Cyber Intelligence
AI Security17 min read

Microsoft Purview for AI Governance: Classifying and Protecting AI Training Data

AI training pipelines bypass traditional DLP controls because they access data as bulk blob reads, not document downloads. This guide shows how to configure Microsoft Purview specifically for AI data scenarios: scanning training datasets, designing a label taxonomy for AI use cases, enforcing DLP policies against AI pipelines, and integrating with Azure AI Foundry.

I
Microsoft Cloud Solution Architect
Microsoft Purview AI governance infographic showing training data classification, sensitivity labels, DLP policy enforcement, Azure AI Foundry integration, and compliance controls
Microsoft PurviewAI GovernanceData ClassificationDLPAzure AI FoundrySensitivity LabelsComplianceCloud Security

The Training Data Blind Spot Your DLP Policy Does Not Cover

Six months ago, a financial services team finished fine-tuning a credit risk model. The model performed well. The post-training audit did not. When the security team pulled the ADLS Gen2 access logs, they found the training dataset included blobs tagged as CONFIDENTIAL in three legacy classification systems, none of which had been integrated with Microsoft Purview. The data scientists did not know. The DLP policies did not fire. The model trained on customer PII, got deployed to production, and nobody flagged it until the compliance team ran a manual review.

This is the gap: AI training pipelines do not look like normal data access patterns. Traditional DLP catches email attachments and SharePoint downloads. It does not catch a Python script calling azure.storage.blob.BlobServiceClient in a Jupyter notebook running in Azure ML. By the time the model is trained, the data has moved.
□ □ □
▸ Written task
Print the portion of the Purview article running from "Microsoft Purview for" down to "Azure AI Foundry.", keeping every word as it appears. The items that come after the Purview article are not required for what is asked here.

Entries on target coordinates:
□ □ □
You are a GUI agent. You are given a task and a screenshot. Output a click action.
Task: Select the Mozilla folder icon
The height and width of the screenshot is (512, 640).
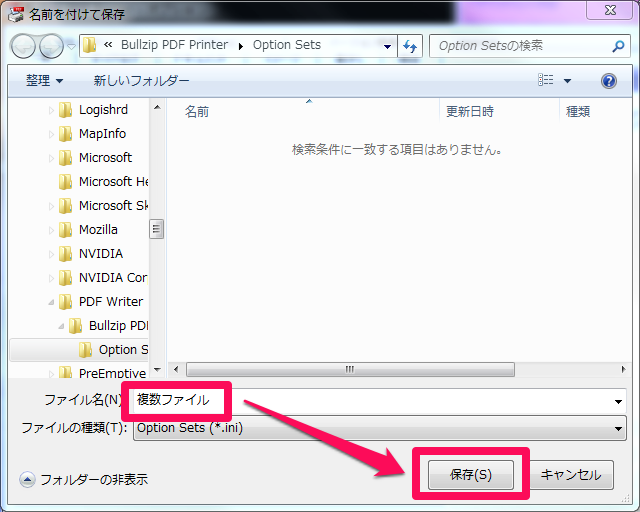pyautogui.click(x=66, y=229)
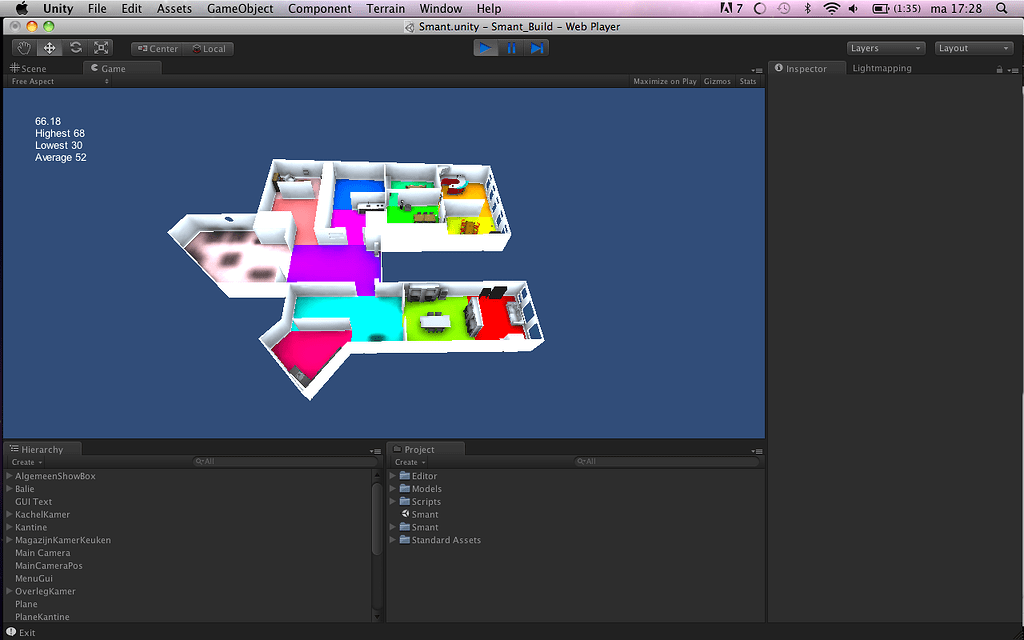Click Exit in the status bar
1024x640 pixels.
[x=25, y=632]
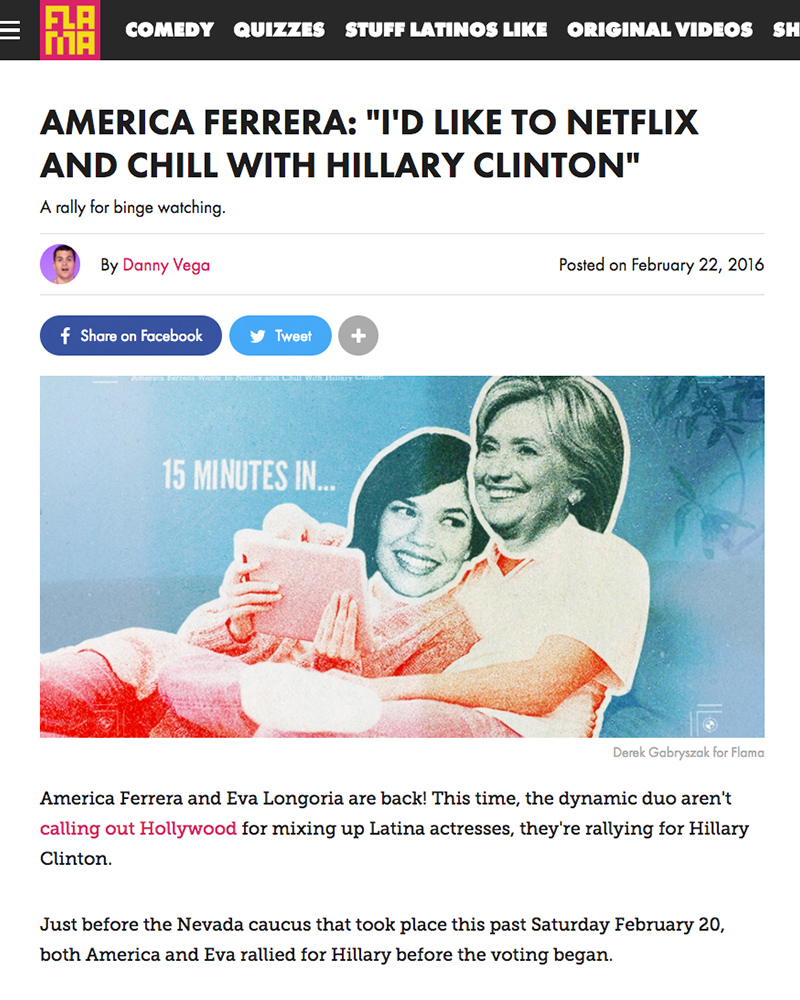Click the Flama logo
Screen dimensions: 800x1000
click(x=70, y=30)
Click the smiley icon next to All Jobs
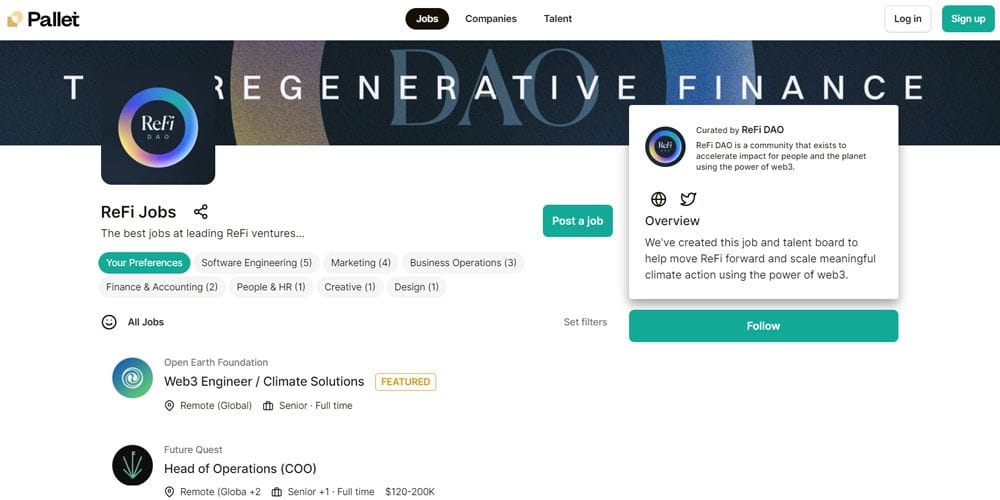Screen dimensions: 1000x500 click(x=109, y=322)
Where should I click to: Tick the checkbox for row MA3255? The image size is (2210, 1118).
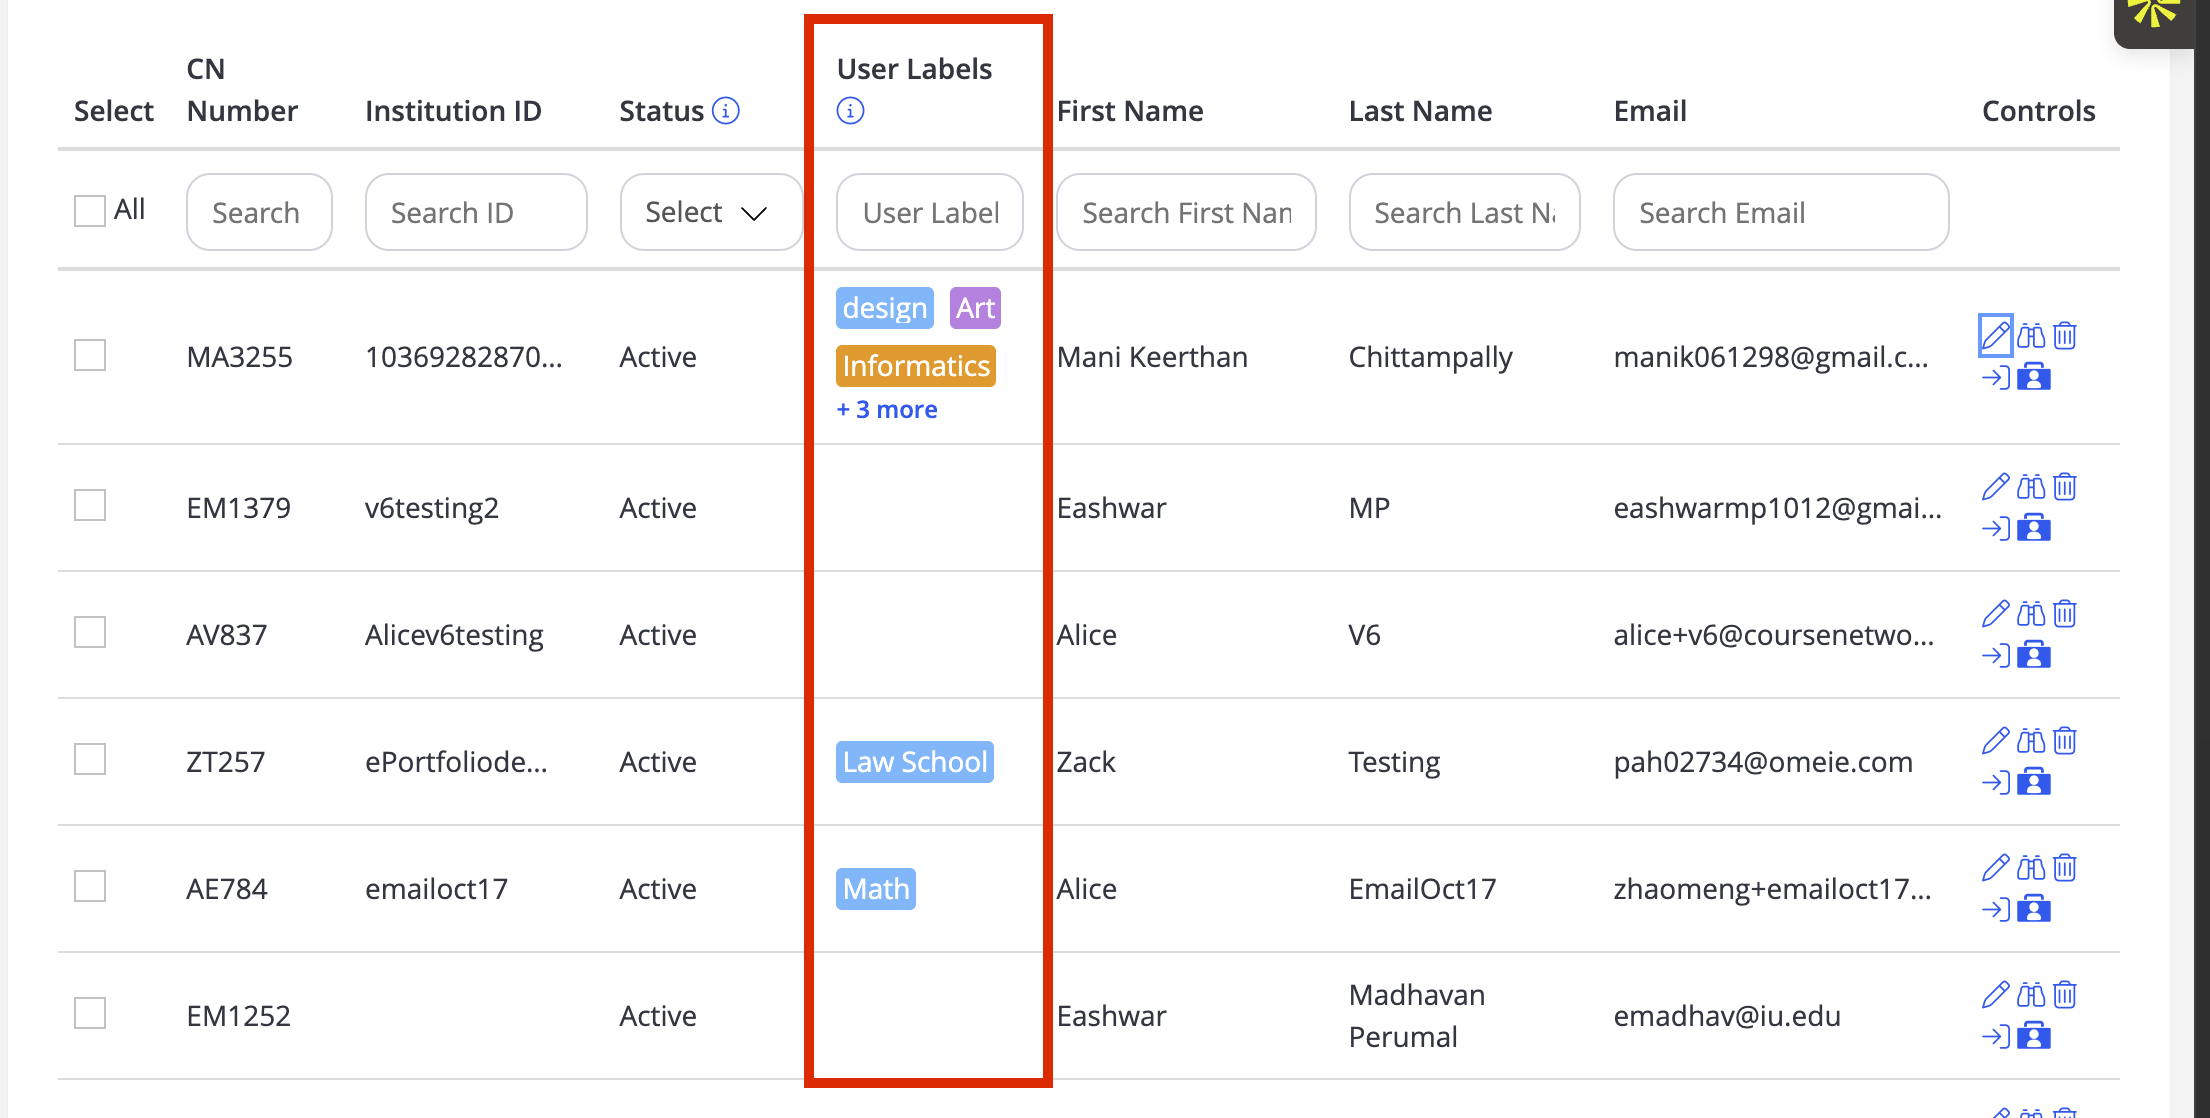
□ □ □
▸ The answer
Microsoft Purview for AI Governance: Classifying and Protecting AI Training Data

AI training pipelines bypass traditional DLP controls because they access data as bulk blob reads, not document downloads. This guide shows how to configure Microsoft Purview specifically for AI data scenarios: scanning training datasets, designing a label taxonomy for AI use cases, enforcing DLP policies against AI pipelines, and integrating with Azure AI Foundry.